O pai da minha filha mais nova, era dependente químico, então eu repeti o ciclo. Depois de dois anos meu casamento acabou, ele foi uma das pessoas mais difíceis de perdoar. Para ele, escolhi uma música que não tem nada a ver com a nossa história, mas toda vez que escuto lembro dele. É Sereníssima do Legião Urbana. O refrão é: tínhamos a ideia, mas você mudou os planos. Porque era isso, sabe?! Eu achava que seria para sempre, parar, fazer uma família. 

Isso tem mais de dez anos, depois disso não quis ficar com mais ninguém, larguei mão. Eu me entreguei ao trabalho e achei um chefe tão opressor quanto o meu pai".

Para encerrar a história, Cris fala sobre um grande amigo, o Ricardo, e uma frase dele que a marcou. 

"Ele teve câncer. Dias antes dele falecer, eu tinha me separado e ele falou para mim:

ninguém merece viver sozinho, se afasta das pessoas que te fazem mal, você é uma pessoa que merece ter a melhor do seu lado.

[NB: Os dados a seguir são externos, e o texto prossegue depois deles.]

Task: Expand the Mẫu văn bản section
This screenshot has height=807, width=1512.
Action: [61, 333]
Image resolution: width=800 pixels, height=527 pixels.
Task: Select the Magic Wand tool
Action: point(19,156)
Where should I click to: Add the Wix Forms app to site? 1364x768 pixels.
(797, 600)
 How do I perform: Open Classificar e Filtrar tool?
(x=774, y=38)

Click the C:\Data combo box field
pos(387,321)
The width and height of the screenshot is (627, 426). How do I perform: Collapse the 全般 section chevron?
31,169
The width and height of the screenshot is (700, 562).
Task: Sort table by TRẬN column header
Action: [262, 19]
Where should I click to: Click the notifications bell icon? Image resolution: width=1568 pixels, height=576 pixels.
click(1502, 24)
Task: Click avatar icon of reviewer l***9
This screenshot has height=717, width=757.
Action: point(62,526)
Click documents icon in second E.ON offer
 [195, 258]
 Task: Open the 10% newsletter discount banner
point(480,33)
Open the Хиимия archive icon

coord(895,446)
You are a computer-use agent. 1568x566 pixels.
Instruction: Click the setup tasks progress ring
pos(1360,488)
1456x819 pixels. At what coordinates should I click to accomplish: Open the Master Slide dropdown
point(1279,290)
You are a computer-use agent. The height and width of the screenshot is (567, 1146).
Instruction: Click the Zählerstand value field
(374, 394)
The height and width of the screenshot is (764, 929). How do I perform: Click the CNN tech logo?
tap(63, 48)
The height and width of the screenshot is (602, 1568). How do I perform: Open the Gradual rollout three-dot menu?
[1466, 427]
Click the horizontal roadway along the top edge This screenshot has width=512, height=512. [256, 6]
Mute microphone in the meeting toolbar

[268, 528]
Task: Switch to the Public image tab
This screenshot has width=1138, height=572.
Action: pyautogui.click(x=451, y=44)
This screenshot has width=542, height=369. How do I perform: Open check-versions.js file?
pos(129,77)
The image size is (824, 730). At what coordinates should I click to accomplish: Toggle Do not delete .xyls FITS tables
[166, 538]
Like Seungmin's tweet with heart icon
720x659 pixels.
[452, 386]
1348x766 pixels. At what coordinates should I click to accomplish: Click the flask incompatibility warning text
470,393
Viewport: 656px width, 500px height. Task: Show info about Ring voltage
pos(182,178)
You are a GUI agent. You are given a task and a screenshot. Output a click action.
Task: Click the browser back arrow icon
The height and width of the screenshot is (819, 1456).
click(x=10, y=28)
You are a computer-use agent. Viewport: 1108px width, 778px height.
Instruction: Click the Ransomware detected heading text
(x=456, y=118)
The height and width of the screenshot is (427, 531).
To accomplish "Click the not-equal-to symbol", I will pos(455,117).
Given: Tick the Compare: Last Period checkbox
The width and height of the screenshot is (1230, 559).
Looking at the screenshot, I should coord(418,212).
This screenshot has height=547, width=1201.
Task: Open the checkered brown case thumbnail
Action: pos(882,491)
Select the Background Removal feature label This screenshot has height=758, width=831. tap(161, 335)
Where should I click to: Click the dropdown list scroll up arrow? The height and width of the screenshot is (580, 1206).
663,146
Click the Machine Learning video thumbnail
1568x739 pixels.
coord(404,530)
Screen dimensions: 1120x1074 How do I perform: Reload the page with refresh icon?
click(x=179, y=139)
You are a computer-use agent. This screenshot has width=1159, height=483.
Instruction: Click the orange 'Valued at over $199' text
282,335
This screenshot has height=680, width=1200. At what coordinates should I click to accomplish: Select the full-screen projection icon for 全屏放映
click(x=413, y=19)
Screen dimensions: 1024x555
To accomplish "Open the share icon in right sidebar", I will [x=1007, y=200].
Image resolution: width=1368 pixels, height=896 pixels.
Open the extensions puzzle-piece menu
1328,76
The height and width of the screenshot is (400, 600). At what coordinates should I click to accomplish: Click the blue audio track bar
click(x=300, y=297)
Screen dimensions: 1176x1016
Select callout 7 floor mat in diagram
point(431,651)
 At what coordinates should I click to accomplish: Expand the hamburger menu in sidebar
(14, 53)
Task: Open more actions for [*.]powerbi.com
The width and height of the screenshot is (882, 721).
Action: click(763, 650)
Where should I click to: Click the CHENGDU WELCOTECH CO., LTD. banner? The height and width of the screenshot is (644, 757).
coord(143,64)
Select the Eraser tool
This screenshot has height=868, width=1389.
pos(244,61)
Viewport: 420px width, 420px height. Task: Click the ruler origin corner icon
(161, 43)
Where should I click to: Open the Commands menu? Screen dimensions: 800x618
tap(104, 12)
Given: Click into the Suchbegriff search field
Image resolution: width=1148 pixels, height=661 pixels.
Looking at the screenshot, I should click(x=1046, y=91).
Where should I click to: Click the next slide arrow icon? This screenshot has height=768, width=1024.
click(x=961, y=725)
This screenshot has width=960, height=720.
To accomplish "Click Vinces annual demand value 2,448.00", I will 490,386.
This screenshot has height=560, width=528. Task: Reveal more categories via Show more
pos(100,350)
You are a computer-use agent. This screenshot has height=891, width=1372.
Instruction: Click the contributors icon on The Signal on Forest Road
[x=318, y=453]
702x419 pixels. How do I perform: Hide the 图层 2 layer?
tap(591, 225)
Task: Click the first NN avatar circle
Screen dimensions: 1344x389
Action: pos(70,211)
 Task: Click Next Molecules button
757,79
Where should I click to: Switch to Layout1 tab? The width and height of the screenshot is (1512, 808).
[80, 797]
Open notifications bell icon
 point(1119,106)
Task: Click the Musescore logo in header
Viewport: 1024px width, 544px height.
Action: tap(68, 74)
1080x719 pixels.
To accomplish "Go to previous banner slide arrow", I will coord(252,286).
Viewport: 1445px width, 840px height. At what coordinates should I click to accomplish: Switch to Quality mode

Então, agora, neste momento, fiz tudo isso para me despedir das pessoas que por algum motivo não me fizeram bem. A gente sempre tem essa coisa de pegar o passado como desculpa, mas isso não existe. Resolvi fazer esse detox musical para agora me abrir de novo para pessoas saudáveis", finaliza.

*Cris é um nome fictício criado para preservar a identidade da personagem e também de terceiros.